A knee jerk decision by government to pacify them with a US$75 monthly allowance did not help matters as they rejected the offer, describing it as measly.

It has now emerged that since the strike started last week, patients in the country’s major referral hospitals, including those in maternity wards, are not being attended to, heightening the risk of losing more lives.

As of Monday this week, only the barest skeletal staff manned Parirenyatwa and Sally Mugabe Hospitals in Harare, which are Zimbabwe’s largest referral hospitals.

Expecting mothers at Parirenyatwa’s Mbuya Nehanda maternity wing said they were not being regularly attended to.

“I have been admitted here for the past three days and I have a complication, but I have only been attended to by nurses. I haven’t seen a doctor yet and it scares me,” said the expecting mother.

At the hospital’s outpatients wing, the few nurses who had reported for duty were turning away scores of patients who went unattended.

“We are overwhelmed here. I only came because my religion doesn’t permit me to strike but even so, we have had to turn many patients away and attend to only the most serious ones,” a nurse said.

Another nurse based at Sally Mugabe Hospital said, “All departments are in serious trouble.”

Many patients were also turned away as there were no nurses who are normally the first point of contact at public hospitals.

Chitungwiza nurses, who had largely ignored the call, have now joined the strike with reports that only student nurses and senior staff were now managing some of the cases.

President of the Zimbabwe Nurses Association (Zina), Enock Dongo said nothing official had been communicated yet and urged government to urgently address their concerns.

“Patients are getting stranded and the situation is worsening. They need to resolve this impasse as a matter of urgency,” he said.

Dongo had an informal meeting with the Health Services Board but it was only an update of the situation.

“It was an informal meeting where a few issues were clarified but we are still waiting for the concrete resolutions,” he said.

Dongo also said the situation was being made worse due to Covid-19 and demand for more staff to manage that area.

The industrial action has affected even district and provincial hospitals across the country with the situation likely to worsen as more health workers join in.

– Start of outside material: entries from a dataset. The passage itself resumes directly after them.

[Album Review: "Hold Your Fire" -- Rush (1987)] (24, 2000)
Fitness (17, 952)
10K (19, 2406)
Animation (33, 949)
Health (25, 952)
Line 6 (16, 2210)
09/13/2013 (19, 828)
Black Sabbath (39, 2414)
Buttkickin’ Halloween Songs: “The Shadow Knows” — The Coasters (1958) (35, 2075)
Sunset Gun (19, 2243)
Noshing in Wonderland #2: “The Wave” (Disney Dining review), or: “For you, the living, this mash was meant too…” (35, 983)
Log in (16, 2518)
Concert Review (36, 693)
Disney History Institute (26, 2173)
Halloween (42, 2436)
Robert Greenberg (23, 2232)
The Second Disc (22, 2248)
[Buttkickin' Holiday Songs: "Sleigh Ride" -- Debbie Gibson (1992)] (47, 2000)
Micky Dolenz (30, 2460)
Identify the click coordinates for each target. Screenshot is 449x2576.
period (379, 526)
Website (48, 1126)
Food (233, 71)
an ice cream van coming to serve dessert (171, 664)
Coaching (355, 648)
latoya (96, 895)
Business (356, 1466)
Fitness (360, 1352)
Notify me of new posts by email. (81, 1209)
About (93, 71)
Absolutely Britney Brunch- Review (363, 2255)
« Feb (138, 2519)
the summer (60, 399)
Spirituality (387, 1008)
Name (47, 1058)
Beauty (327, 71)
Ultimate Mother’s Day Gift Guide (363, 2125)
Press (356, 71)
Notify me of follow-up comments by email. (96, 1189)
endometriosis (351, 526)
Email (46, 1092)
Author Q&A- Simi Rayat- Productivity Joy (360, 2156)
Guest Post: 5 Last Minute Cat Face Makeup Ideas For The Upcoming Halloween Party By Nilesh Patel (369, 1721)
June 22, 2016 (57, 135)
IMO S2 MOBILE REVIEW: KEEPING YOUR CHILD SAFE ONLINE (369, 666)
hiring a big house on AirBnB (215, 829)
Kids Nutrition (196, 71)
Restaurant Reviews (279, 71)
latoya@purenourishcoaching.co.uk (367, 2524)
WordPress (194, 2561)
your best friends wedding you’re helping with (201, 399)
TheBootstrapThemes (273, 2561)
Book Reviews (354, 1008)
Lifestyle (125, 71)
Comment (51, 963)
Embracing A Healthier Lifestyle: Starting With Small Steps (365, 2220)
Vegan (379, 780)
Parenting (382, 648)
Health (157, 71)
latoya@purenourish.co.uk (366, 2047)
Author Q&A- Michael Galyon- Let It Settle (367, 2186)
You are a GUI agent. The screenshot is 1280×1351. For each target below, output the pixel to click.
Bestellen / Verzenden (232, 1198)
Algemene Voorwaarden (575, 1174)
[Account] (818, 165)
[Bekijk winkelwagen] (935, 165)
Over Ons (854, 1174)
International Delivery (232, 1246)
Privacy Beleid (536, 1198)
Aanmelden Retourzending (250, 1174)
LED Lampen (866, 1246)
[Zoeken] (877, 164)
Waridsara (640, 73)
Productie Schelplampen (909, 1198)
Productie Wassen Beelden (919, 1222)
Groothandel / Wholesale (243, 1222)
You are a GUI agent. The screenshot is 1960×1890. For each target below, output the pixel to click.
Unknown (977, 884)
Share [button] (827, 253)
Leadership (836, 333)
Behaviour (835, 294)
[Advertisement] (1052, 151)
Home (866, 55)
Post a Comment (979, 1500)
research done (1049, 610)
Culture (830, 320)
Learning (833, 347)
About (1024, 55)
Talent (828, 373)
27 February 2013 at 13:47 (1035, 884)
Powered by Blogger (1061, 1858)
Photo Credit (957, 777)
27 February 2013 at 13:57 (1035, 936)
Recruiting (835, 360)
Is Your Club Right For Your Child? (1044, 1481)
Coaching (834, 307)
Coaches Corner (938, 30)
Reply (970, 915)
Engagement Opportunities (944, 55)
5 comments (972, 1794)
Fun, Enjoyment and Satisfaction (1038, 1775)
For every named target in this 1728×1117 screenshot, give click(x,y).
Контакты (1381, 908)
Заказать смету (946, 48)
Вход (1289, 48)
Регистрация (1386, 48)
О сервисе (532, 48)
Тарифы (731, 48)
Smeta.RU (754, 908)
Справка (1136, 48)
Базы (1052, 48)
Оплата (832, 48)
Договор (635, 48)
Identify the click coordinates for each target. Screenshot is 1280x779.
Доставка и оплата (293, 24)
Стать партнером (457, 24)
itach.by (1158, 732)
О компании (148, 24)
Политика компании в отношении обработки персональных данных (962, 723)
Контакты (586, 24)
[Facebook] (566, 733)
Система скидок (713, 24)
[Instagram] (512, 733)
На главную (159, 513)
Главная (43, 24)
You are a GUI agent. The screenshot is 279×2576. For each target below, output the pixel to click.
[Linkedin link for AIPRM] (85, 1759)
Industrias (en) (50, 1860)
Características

The country’s health workers, including nurses, radiographers, pharmacists and others last week protested against a salary cut.

A broke government immediately offered an un-negotiated 50% salary increment and a non-taxable US$75 Covid-19 allowance which the workers felt was not only paltry but also arbitrary.

Stakeholders have been making clarion calls to the government to resolve the situation.

The Community Working Group on Health (CWGH) urged government and the striking health workers to find each other to avoid further plunging the country’s health sector into distress, with patients being the major casualties especially during this time of Covid-19 outbreak.

“Under normal situations, salaries for civil servants are negotiated under the Tripartite Negotiating Forum, which comprises of employees, employers and government representatives.

“The way the increment was announced and the so-called ‘clarifications’ that followed showed that this was a knee-jerk reaction to pre-empt a protest that was pending,” said director for CWGH Itai Rusike.

Rusike said there was need for pro-active thinking by the leaders to address issues of national concern.

“CWGH sympathizes with the health workers because we truly believe that their grievances are genuine, they have been raised before and need urgent attention. It is true their salaries have been eroded by inflation rendering them unable to feed their families and even commuting to work.”

Rusike said his organisation condemned in strongest terms the arrest of some of the striking workers.

“Threats or coercion of any form will further deepen the mistrust that exists between government and the workers. We believe re-engagement and dialogue are the panacea to any dispute.